==== Entries shown ====

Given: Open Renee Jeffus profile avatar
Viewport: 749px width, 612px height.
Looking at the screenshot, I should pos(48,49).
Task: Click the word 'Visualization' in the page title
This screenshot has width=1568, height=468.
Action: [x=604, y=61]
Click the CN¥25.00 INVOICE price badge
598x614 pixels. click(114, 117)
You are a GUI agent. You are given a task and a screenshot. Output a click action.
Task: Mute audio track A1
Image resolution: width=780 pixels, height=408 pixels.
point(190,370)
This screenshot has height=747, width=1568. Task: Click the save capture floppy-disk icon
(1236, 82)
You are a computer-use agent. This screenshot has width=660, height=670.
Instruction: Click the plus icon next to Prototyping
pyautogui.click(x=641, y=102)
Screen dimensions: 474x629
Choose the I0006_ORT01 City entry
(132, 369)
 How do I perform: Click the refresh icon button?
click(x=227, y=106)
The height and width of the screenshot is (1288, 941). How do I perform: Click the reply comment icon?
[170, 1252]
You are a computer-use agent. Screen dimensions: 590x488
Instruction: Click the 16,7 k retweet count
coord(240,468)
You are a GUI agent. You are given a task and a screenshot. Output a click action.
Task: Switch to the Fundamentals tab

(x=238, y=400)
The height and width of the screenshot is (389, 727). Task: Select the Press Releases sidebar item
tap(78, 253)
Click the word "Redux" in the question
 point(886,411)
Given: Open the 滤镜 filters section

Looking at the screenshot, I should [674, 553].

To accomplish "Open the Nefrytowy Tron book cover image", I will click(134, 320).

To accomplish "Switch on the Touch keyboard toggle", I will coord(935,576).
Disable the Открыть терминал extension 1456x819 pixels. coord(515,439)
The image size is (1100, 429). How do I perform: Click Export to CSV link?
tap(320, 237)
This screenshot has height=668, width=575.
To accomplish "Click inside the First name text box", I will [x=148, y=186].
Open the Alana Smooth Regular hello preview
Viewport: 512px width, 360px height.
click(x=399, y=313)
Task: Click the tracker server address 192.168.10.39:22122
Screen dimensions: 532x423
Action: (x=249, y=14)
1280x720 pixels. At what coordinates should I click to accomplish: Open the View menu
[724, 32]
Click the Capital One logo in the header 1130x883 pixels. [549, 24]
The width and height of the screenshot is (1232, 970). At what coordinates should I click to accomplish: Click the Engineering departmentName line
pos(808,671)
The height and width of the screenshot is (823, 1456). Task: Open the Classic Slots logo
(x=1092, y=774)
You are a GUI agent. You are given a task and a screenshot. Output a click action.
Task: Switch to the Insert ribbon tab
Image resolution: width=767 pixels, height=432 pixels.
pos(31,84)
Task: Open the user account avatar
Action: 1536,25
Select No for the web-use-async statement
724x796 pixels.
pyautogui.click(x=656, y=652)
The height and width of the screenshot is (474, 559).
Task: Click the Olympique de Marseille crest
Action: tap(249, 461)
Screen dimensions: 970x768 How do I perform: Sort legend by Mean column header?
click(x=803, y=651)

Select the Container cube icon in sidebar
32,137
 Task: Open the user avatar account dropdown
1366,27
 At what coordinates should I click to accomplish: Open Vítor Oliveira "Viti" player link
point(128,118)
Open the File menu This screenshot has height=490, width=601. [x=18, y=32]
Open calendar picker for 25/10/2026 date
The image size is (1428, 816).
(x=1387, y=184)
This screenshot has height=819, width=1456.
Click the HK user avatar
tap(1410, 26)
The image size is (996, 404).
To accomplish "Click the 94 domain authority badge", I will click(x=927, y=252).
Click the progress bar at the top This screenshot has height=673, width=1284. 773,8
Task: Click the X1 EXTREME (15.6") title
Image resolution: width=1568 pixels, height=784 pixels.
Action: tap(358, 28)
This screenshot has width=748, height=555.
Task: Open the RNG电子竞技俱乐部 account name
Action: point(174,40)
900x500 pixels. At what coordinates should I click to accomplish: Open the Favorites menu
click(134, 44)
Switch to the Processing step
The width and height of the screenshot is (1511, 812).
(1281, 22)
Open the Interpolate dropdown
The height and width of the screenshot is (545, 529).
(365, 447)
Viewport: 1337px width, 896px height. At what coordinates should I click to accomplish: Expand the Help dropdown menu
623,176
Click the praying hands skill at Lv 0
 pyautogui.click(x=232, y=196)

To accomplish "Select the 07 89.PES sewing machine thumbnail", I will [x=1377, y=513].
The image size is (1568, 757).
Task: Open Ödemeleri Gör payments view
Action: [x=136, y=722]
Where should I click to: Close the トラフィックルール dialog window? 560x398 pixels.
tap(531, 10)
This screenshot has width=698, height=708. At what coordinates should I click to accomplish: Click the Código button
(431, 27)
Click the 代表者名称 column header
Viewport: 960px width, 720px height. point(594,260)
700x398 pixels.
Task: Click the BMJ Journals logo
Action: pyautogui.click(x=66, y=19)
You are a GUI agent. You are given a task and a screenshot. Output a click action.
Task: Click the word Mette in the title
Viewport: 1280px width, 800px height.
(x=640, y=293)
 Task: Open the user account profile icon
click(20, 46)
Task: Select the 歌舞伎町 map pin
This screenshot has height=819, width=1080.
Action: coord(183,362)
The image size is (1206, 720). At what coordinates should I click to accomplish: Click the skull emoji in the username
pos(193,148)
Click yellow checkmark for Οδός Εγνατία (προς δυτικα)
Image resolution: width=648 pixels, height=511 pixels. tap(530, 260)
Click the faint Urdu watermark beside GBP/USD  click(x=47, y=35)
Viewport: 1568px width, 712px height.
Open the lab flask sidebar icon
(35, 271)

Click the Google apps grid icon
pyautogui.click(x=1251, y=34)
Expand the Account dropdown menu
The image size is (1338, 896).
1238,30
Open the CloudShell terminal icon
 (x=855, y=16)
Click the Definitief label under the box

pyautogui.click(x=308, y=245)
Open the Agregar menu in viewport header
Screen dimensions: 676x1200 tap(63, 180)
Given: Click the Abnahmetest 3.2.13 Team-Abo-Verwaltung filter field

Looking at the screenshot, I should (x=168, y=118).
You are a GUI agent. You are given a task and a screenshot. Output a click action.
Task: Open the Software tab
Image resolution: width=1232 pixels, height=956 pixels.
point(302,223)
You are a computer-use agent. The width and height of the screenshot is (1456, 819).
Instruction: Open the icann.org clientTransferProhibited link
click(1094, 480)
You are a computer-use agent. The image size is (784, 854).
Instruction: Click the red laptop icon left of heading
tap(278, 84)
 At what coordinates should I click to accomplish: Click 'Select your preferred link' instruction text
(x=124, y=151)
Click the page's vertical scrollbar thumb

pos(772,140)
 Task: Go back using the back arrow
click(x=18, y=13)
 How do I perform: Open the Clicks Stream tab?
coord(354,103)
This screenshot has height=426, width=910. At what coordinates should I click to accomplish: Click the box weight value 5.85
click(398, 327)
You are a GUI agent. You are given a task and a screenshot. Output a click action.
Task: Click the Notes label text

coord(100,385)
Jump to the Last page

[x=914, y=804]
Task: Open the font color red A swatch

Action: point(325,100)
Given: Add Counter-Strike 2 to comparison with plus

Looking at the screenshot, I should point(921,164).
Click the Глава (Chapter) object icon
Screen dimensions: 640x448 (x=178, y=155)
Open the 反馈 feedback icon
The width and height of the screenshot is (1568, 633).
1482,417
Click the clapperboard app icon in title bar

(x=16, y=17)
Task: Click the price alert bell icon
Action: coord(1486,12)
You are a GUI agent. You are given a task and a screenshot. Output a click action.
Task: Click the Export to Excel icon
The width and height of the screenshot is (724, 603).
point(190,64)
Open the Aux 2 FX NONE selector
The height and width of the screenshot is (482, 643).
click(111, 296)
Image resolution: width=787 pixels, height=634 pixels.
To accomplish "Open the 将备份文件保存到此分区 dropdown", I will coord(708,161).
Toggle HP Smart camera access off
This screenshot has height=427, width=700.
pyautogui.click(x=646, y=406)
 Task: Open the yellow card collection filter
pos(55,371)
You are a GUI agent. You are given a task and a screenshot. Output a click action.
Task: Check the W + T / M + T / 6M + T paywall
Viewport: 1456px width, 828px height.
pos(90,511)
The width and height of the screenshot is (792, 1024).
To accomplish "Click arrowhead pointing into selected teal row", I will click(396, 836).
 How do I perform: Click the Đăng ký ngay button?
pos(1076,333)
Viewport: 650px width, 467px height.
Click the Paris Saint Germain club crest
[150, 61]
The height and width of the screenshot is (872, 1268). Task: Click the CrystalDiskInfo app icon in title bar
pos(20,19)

====

What you need to do —
The required answer is the exact run of lines above starting at the line with "Choose the I0006_ORT01 City entry" and ending at the line with "You are a computer-use agent. Screen", with both ends present.

Answer section —
Choose the I0006_ORT01 City entry
(132, 369)
 How do I perform: Click the refresh icon button?
click(x=227, y=106)
The height and width of the screenshot is (1288, 941). How do I perform: Click the reply comment icon?
[170, 1252]
You are a computer-use agent. Screen dimensions: 590x488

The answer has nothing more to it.